Tyra Biosciences' TYRA-300, a potential first-in-class FGFR3-selective tyrosine kinase inhibitor, has shown encouraging early data in patients with metastatic urothelial carcinoma (mUC). The interim results from the Phase I/II SURF301 trial, presented at the 36th EORTC-NCI-AACR Symposium, indicate promising anti-tumor activity and a favorable safety profile in heavily pretreated patients.
The SURF301 trial is designed to assess the anti-cancer efficacy of TYRA-300 and determine the recommended Phase II dose. The data cutoff included 41 patients, with 25 having metastatic urothelial carcinoma. TYRA-300 was evaluated across six dose levels, ranging from 10 mg to 120 mg once daily.
Efficacy and Safety Results
Interim results showed that all FGFR3-positive patients who received at least 90 mg of TYRA-300 experienced anti-tumor activity. Specifically, 54.5% of patients (n = 6) with mUC achieved a partial response. This included 5 patients (50%) in the 90 mg cohort and the single patient (100%) in the 120 mg cohort. Three partial responses were still ongoing at the time of data report. The disease control rate, defined as partial response plus stable disease, was 100% among patients who received TYRA-300 at 90 mg or higher.
The therapy was generally well-tolerated. Across all dose levels (10 mg to 120 mg), 10% of patients experienced serious adverse events (AEs) related to TYRA-300. One patient in the 90 mg cohort experienced a grade 3 dose-limiting toxicity. Two patients in the 90 mg cohort experienced grade 3 treatment-related AEs (TRAEs) of increased ALT, one of which led to treatment discontinuation. Overall, AEs of any grade occurred in 78% of patients, and AEs of grade 3 or higher occurred in 20% of patients. Notably, there were no grade 4 or higher TRAEs, and no dose-limiting toxicities were reported in the 120 mg cohort.

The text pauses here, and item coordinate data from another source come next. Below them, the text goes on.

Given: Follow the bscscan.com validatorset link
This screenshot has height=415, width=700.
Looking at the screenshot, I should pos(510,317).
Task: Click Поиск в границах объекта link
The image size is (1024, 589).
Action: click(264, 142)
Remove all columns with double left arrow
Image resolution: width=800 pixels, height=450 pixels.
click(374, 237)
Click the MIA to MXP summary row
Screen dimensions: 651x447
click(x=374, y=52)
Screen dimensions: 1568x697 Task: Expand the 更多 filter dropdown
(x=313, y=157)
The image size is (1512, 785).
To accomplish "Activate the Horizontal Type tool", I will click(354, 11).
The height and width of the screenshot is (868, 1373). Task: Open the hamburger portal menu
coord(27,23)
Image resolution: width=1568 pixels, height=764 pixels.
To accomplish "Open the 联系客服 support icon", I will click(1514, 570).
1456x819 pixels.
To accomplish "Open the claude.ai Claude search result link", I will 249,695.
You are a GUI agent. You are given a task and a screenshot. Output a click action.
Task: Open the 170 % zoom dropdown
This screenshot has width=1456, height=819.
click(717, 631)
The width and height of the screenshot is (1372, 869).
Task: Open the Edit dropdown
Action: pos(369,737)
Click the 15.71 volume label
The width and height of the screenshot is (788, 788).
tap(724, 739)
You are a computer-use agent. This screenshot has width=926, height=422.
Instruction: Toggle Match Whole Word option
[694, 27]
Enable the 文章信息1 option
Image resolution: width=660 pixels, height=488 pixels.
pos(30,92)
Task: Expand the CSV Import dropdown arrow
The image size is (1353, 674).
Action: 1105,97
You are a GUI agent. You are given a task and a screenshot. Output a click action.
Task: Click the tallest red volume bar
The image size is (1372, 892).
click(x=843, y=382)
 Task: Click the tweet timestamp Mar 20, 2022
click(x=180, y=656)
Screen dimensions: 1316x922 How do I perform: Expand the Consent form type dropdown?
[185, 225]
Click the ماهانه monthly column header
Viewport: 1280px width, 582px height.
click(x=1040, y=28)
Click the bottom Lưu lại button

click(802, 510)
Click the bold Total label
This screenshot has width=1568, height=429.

Addressing Unmet Needs in Urothelial Carcinoma
Urothelial carcinoma, particularly when metastatic, presents a significant challenge. FGFR3 alterations are known to drive tumor biology in a subset of these cancers. While pan-FGFR inhibitors like Balversa (erdafitinib) have shown benefit and are approved for use in FGFR3-altered urothelial cancer, they are associated with multiple intolerable on-target toxicities that limit their clinical utility. TYRA-300 aims to overcome these limitations by selectively targeting FGFR3, potentially leading to improved tolerability and patient outcomes.
Expert Commentary
"These first results from the phase 1 clinical trial of TYRA-300 show compelling activity in patients whose cancer has progressed despite being heavily treated with other therapies previously," said Timothy A. Yap, MBBS, PhD, FRCP, from the University of Texas MD Anderson Cancer Center. "The fact that TYRA-300 seems able to specifically target cancers with FGFR3 mutations or fusions, with fewer side effects than other drugs, gives us hope that patients with hard-to-treat advanced bladder and other cancers that also have FGFR3 mutations or fusions may be able to benefit from a kinder and more effective therapy once these results have been validated in further clinical trials."
Ben Tran, MD, associate professor at the Peter McCallum Cancer Centre in Melbourne, Australia, added, "The initial results from TYRA-300 are very encouraging. I believe TYRA-300 has the potential to be a next generation targeted therapy, with high selectivity for FGFR3. These early data provide support that TYRA-300 can deliver improved anti-tumor activity and tolerability for our FGFR3-altered urothelial cancer patients. TYRA-300 has real potential to improve outcomes, and I look forward to its continued development in all FGFR3- altered cancers."
Trial Design and Future Directions
The ongoing SURF301 trial is enrolling participants with mUC and other solid tumors who harbor FGFR3 gene alterations across 21 clinical trial sites in the United States, Europe, and Australia. Phase 1 of the study continues to determine the maximum tolerated dose. Phase 2 will evaluate TYRA-300 at the recommended Phase 2 dose level determined in Phase 1. The primary endpoints for Phase 1 include the incidence of dose-limiting toxicities and adverse events, while secondary endpoints include pharmacokinetic parameters, overall response rate, and progression-free survival.
Tyra Biosciences plans to explore larger opportunities with Phase II studies in metastatic urothelial cancer, non-muscle invasive bladder cancer, and achondroplasia.